[INSTRUÇÕES DE TRABALHO]
(a) Que empresas são mencionadas pelo nome no excerto escolhido? Indique-as todas.
(b) Responda a cada pergunta com base no excerto escolhido.
(i) Da boca de quem se ouve amiúde a frase "agradou-me o projecto"?
(ii) Que outra frase usam habitualmente comentadores, analistas e outros especialistas do mundo do futebol?
(iii) O que é, na verdade, o "projecto" a que os jogadores e treinadores se referem?

*** EXCERTO ESCOLHIDO

Procurar
Close this search box.

O projecto

“O senhor Amorim borrou a pintura do quadro que estava a pintar”

Se o senhor Amorim fosse um engenheiro civil do Grupo Casais, e fosse contratado pela China State Construction Engineering, uma das maiores construtoras mundiais, ninguém se importaria muito, a não ser os mesmos, as empresas naturalmente, a família, e eventualmente os vizinhos. Se o senhor Amorim fosse um quadro superior da Wilkinson, e passasse a barbear-se com Gillette, a troca do “projecto” só “arranharia a pele” dos mesmos. O senhor Amorim não vende lâminas nem vai para a China ajudar a construir diques. A frase “agradou-me o projecto” ouve-se amiúde da boca de jogadores e treinadores de futebol que acabam de trocar de clube, ou que estando livres no mercado de trabalho, assinam contrato com uma nova sociedade. Na prática, uma entidade patronal, e o “projecto” a que se referem, é na verdade um conjunto de condições, na sua maioria salariais, bem como outras formas de rendimento. “É o mercado a funcionar”. Outra frase habitualmente utilizada por comentadores, analistas e outros especialistas do mundo do futebol -e como o futebol é um mundo- para rotular as mudanças de clube, as transferências a meio da época, os contratos por cumprir, e os pagamentos de astronómicas cláusulas – algumas pornográficas- que prevêem as rescisões dos mesmos. Pela forma como isto, isto é o futebol, se tornou num enorme negócio, dou de barato a ideia de que há pouco que possamos fazer para condicionar esta triste realidade.

******
*** MATERIAL FORNECIDO

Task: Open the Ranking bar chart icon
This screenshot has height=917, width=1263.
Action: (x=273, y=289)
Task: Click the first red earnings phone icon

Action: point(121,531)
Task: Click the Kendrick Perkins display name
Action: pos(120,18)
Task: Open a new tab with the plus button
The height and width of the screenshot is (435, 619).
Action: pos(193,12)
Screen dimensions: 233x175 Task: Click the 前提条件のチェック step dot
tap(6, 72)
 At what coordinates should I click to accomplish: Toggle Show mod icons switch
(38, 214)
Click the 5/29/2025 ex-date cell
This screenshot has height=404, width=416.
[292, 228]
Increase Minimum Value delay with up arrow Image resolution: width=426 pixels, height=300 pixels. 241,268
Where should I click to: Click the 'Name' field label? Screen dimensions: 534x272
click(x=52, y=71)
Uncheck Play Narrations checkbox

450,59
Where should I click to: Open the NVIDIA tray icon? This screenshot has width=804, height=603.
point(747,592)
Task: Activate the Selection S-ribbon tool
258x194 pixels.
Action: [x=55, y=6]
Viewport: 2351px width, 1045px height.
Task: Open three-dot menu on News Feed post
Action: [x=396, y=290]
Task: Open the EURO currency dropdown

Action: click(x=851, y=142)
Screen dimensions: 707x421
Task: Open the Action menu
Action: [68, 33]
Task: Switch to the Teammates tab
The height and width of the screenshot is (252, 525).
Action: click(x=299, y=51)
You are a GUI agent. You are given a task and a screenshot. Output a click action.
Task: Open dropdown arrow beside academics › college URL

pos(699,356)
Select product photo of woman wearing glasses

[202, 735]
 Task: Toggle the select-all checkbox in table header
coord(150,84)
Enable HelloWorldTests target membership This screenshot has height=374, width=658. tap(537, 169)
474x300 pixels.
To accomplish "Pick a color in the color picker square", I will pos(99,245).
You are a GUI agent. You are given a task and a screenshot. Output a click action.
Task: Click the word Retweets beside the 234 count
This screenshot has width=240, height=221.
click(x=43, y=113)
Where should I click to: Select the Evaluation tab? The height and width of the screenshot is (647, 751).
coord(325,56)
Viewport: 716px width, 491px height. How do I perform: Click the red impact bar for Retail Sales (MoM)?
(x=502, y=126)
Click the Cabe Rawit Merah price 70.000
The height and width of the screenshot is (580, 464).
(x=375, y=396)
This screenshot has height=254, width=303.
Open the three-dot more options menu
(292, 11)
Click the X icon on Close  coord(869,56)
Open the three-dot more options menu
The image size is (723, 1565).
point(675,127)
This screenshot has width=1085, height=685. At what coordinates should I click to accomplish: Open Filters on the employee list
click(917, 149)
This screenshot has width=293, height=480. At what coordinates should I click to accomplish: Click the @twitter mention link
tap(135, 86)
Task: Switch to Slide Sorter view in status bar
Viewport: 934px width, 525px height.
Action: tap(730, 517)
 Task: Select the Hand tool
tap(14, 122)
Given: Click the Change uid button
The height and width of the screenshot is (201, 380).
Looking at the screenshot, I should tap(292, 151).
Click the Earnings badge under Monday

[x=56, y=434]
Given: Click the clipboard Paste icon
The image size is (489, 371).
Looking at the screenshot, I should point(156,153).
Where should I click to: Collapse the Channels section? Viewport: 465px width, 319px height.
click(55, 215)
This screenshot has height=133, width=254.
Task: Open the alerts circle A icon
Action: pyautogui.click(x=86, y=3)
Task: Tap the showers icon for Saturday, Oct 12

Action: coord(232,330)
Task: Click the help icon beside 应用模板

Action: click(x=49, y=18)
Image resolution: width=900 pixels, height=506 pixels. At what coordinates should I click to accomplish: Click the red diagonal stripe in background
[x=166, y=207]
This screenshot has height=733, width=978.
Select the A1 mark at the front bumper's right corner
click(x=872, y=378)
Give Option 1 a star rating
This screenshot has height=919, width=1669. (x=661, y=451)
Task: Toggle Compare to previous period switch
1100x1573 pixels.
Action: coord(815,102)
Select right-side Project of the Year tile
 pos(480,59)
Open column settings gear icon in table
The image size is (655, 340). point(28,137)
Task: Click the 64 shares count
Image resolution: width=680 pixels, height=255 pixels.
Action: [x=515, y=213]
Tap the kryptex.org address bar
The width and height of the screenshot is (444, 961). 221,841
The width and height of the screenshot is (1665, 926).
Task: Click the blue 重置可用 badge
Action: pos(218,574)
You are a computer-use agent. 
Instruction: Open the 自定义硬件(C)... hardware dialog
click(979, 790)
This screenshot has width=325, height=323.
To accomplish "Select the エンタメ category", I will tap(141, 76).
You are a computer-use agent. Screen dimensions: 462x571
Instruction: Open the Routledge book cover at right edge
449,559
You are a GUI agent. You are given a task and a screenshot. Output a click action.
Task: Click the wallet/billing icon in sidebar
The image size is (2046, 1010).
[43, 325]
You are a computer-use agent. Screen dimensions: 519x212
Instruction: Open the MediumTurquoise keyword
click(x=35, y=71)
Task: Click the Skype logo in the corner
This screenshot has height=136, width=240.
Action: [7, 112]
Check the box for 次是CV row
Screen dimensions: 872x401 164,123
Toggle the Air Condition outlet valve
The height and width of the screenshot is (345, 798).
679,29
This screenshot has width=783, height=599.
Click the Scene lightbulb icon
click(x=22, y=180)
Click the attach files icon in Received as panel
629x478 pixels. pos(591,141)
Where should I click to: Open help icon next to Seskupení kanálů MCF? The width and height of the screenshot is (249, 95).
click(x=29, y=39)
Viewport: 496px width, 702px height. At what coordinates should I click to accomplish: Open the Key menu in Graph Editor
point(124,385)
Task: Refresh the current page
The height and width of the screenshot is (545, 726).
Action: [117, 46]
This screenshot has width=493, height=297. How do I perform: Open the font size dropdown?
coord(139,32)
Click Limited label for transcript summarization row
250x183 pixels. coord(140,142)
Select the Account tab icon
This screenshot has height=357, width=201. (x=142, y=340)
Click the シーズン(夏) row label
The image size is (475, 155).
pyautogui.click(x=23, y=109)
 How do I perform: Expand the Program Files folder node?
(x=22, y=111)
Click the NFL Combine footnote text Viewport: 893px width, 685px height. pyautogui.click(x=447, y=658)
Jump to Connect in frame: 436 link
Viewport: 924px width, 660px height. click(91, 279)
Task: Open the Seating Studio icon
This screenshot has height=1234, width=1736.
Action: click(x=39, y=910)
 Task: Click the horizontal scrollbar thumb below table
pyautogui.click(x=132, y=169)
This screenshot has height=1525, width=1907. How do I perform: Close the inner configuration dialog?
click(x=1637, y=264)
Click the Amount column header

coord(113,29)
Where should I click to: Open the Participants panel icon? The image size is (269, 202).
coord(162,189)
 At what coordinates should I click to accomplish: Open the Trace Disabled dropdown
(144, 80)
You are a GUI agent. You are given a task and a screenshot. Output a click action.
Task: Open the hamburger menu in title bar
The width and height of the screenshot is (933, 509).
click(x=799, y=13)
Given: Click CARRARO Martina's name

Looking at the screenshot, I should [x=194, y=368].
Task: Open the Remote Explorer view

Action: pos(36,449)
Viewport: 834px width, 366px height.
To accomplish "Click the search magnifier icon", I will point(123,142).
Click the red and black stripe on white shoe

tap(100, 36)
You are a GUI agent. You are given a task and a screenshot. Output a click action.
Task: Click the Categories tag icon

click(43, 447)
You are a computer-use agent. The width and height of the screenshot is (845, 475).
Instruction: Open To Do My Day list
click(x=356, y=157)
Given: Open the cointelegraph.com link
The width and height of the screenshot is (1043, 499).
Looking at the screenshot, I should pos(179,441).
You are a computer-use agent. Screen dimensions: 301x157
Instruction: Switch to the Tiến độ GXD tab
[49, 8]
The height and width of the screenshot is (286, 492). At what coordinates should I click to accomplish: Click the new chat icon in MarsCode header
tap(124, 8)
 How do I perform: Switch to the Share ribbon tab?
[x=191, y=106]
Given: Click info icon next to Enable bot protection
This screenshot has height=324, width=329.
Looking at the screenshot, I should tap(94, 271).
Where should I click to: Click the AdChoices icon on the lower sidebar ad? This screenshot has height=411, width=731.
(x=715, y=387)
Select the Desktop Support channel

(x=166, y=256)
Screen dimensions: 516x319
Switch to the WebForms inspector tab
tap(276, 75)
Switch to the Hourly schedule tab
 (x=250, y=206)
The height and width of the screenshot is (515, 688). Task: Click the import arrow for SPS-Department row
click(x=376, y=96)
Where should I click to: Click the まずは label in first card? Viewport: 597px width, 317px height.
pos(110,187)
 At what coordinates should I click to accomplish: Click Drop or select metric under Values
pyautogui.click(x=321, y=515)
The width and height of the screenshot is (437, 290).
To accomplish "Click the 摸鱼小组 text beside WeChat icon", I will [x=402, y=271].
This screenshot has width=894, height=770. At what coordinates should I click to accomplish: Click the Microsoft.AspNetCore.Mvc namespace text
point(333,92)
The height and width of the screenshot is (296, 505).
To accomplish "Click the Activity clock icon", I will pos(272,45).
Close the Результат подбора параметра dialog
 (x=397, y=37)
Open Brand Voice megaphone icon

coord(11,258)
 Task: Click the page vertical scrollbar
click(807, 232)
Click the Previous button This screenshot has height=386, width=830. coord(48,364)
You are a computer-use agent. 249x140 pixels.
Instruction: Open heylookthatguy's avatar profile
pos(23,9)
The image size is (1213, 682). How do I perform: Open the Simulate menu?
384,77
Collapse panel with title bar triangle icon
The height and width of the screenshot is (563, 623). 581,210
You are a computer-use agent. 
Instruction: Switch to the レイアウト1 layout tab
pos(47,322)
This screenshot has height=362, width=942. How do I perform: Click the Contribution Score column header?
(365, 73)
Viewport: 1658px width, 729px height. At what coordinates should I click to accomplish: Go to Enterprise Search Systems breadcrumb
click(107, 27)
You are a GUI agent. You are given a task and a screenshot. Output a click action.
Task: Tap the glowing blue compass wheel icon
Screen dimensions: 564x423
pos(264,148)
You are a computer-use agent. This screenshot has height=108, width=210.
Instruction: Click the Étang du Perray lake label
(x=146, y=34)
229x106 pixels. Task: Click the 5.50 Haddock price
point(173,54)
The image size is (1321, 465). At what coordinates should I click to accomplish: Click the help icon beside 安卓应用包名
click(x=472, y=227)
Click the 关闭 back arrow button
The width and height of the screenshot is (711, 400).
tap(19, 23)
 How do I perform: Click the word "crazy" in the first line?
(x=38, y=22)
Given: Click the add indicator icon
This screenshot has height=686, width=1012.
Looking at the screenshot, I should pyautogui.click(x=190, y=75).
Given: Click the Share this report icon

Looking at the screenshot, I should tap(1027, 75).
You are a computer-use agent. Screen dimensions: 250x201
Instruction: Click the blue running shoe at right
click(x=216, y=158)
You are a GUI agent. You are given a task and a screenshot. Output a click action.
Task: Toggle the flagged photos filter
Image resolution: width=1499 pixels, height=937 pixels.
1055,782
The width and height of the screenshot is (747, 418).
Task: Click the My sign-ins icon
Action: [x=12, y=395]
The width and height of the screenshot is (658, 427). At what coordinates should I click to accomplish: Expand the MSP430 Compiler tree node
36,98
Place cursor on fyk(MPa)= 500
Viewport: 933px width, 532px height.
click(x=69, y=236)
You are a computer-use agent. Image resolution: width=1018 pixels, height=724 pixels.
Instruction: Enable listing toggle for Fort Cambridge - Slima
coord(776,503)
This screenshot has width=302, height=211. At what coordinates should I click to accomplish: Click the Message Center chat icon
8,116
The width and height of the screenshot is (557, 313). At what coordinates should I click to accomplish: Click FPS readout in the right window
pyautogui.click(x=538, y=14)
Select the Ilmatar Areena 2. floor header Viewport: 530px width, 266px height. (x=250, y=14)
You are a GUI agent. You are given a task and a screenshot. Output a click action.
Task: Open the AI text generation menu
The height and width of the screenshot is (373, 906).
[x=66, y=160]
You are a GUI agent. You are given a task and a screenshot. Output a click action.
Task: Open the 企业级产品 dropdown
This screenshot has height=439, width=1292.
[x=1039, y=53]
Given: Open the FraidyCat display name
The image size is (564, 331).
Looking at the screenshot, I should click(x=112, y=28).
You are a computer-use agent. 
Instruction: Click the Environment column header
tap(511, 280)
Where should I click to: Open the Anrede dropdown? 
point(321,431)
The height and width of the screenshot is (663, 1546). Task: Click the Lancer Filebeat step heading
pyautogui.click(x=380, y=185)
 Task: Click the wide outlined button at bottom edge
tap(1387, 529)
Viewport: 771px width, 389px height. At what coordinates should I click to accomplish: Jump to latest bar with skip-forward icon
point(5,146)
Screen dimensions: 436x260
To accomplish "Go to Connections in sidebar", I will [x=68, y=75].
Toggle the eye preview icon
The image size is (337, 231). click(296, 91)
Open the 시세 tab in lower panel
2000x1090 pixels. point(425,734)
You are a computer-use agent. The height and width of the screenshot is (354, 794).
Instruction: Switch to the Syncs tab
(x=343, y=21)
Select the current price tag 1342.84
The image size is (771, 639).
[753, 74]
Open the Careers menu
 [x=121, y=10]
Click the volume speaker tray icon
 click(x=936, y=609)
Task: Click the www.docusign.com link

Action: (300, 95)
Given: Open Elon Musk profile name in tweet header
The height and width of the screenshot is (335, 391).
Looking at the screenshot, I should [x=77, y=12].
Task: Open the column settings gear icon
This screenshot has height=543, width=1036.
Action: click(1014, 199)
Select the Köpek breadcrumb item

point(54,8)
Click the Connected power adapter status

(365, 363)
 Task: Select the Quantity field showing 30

******

[RESPOSTAS ÀS TAREFAS]
(a) Grupo Casais, China State Construction Engineering, Wilkinson, Gillette

(b)
(i) De jogadores e treinadores de futebol que acabam de trocar de clube ou que, estando livres no mercado de trabalho, assinam contrato com uma nova sociedade.
(ii) "É o mercado a funcionar".
(iii) Um conjunto de condições, na sua maioria salariais, bem como outras formas de rendimento.